Something many of us have in our bathrooms recently exploded at a Mesa woman’s house.

An empty aerosol can act like a rocket when it overheated and shot through the top of a Jan Duke’s garbage can on Tuesday.

It was 107 degrees at the time, but the garbage can sitting in the direct sun in Duke’s yard was likely much hotter.

“It was a big bang, it sounded like something fell," said Duke.  

The sound was likely caused by the flying can punching a hole in the lid, and ricocheting off her home’s metal gutter above.

“How does that do that?” asked Duke.  

Duke wasn’t standing nearby when it exploded, but she wonders what could have happened if she were.

“I think if it hit in the right angle, besides hitting your eye or breaking your nose, it probably could knock you out,” she said.  

Duke says thankfully this happened in an outdoor trash can, rather than in her car, where it could have done much more damage.

● **Information shown**:
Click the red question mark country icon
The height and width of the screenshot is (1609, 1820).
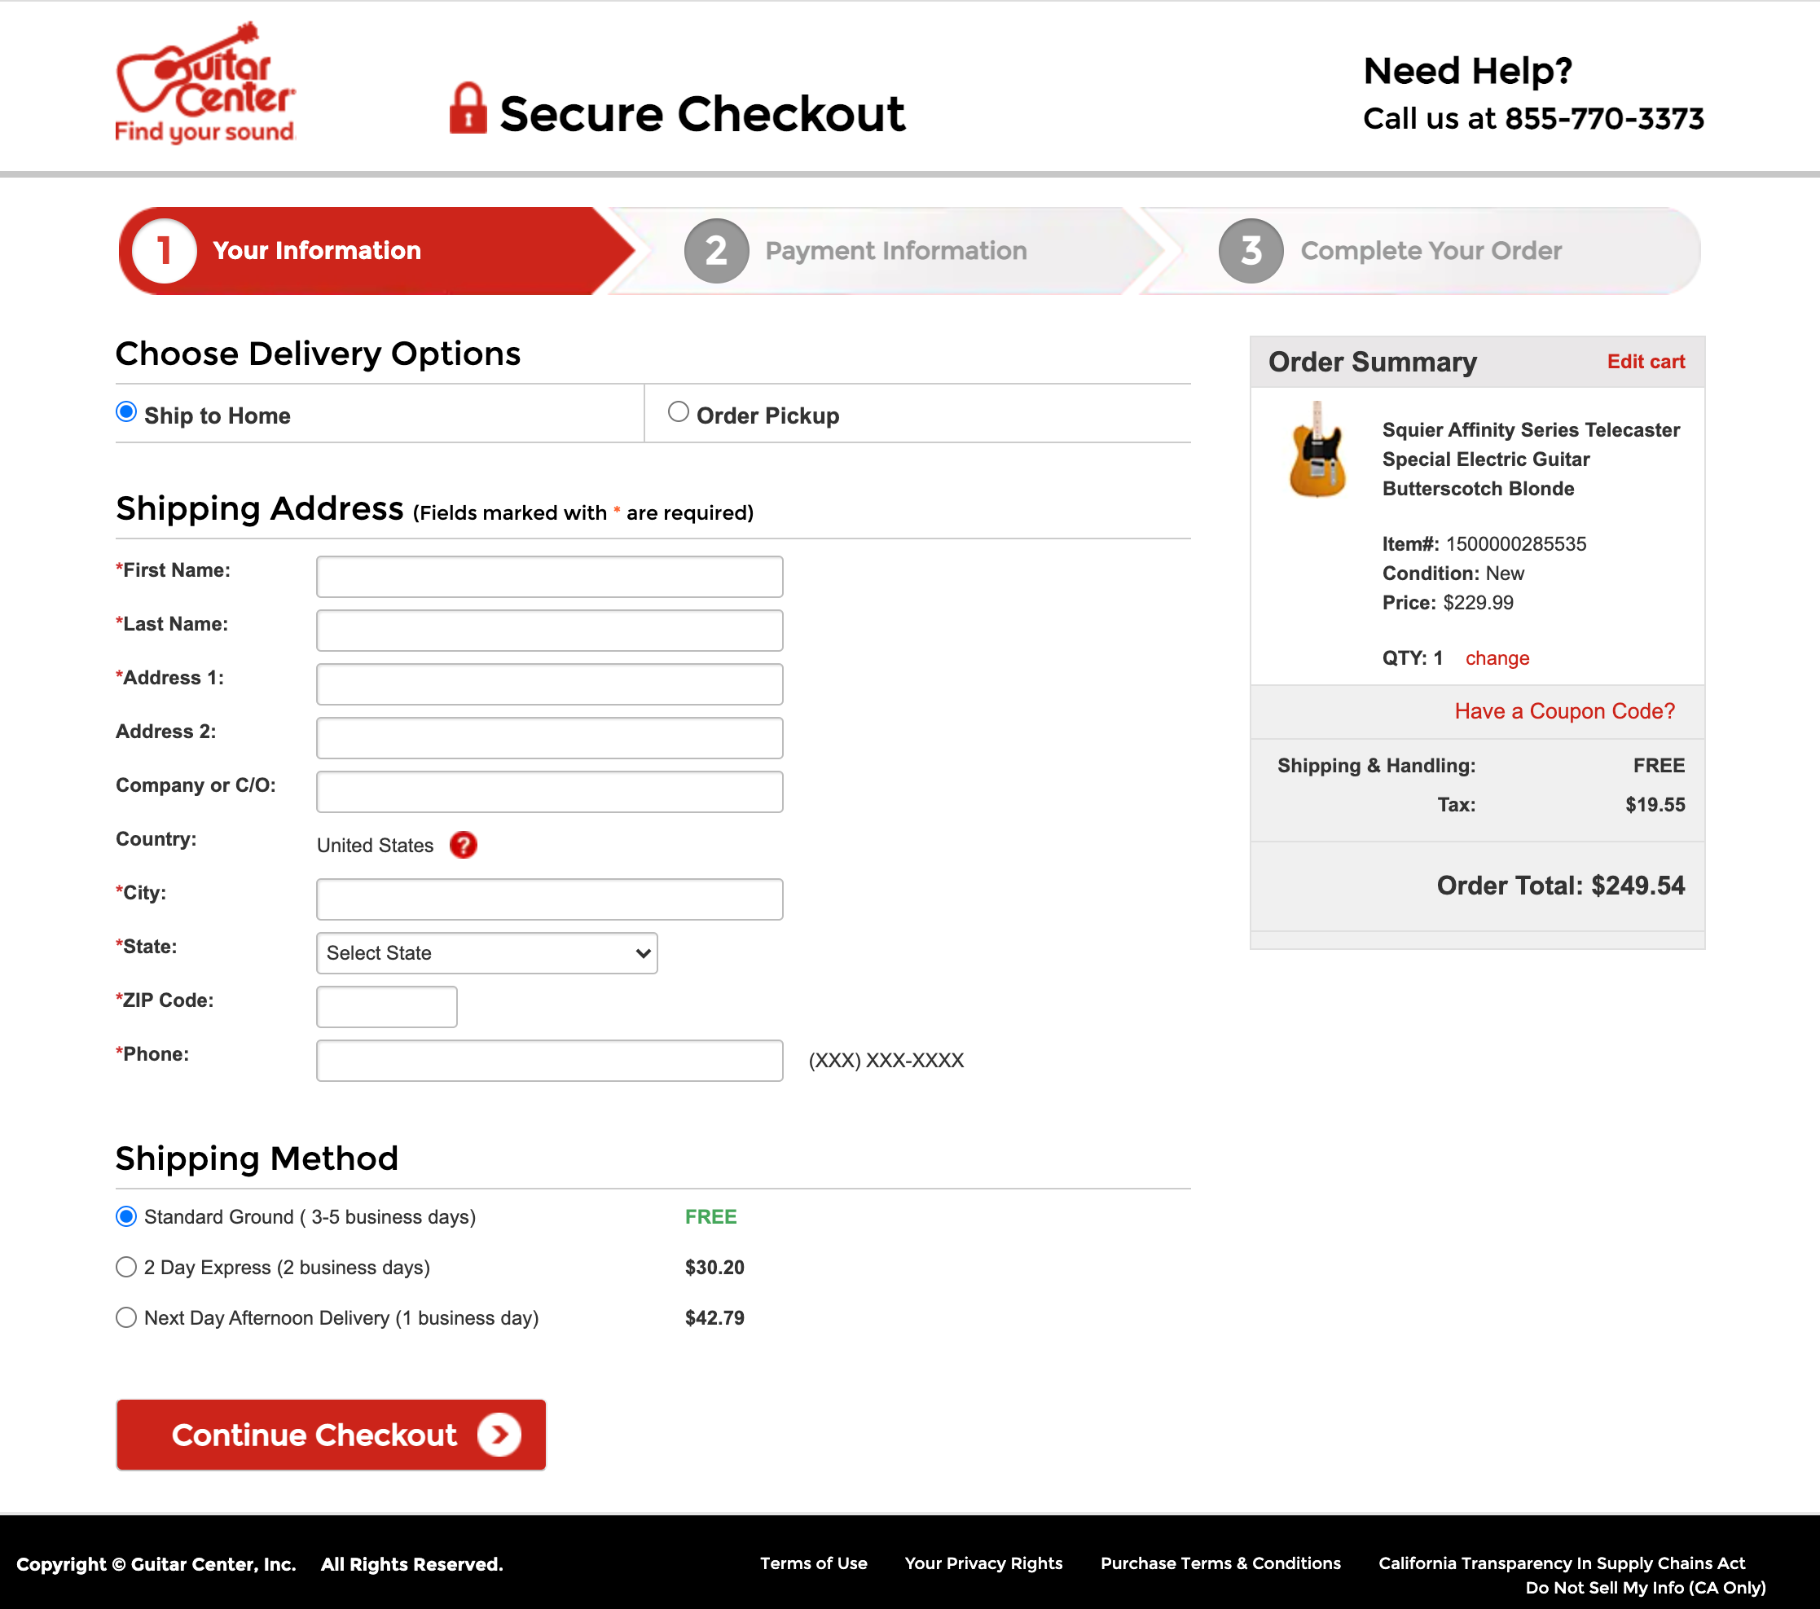point(463,845)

● **Set tasks**:
**a)** According to the aerosol can report, what was the temperature when the can exploded?
**b)** Render this sentence from the aerosol can report in Spanish: "It was 107 degrees at the time, but the garbage can sitting in the direct sun in Duke’s yard was likely much hotter."
**c)** Reproduce the passage of the aerosol can report that begins at the words "Something many of" and stops after "likely much hotter.".

● **Solutions for each task**:
**a)** It was 107 degrees.

**b)** Hacía 107 grados en ese momento, pero el bote de basura que estaba bajo el sol directo en el patio de Duke probablemente estaba mucho más caliente.

**c)**
Something many of us have in our bathrooms recently exploded at a Mesa woman’s house.

An empty aerosol can act like a rocket when it overheated and shot through the top of a Jan Duke’s garbage can on Tuesday.

It was 107 degrees at the time, but the garbage can sitting in the direct sun in Duke’s yard was likely much hotter.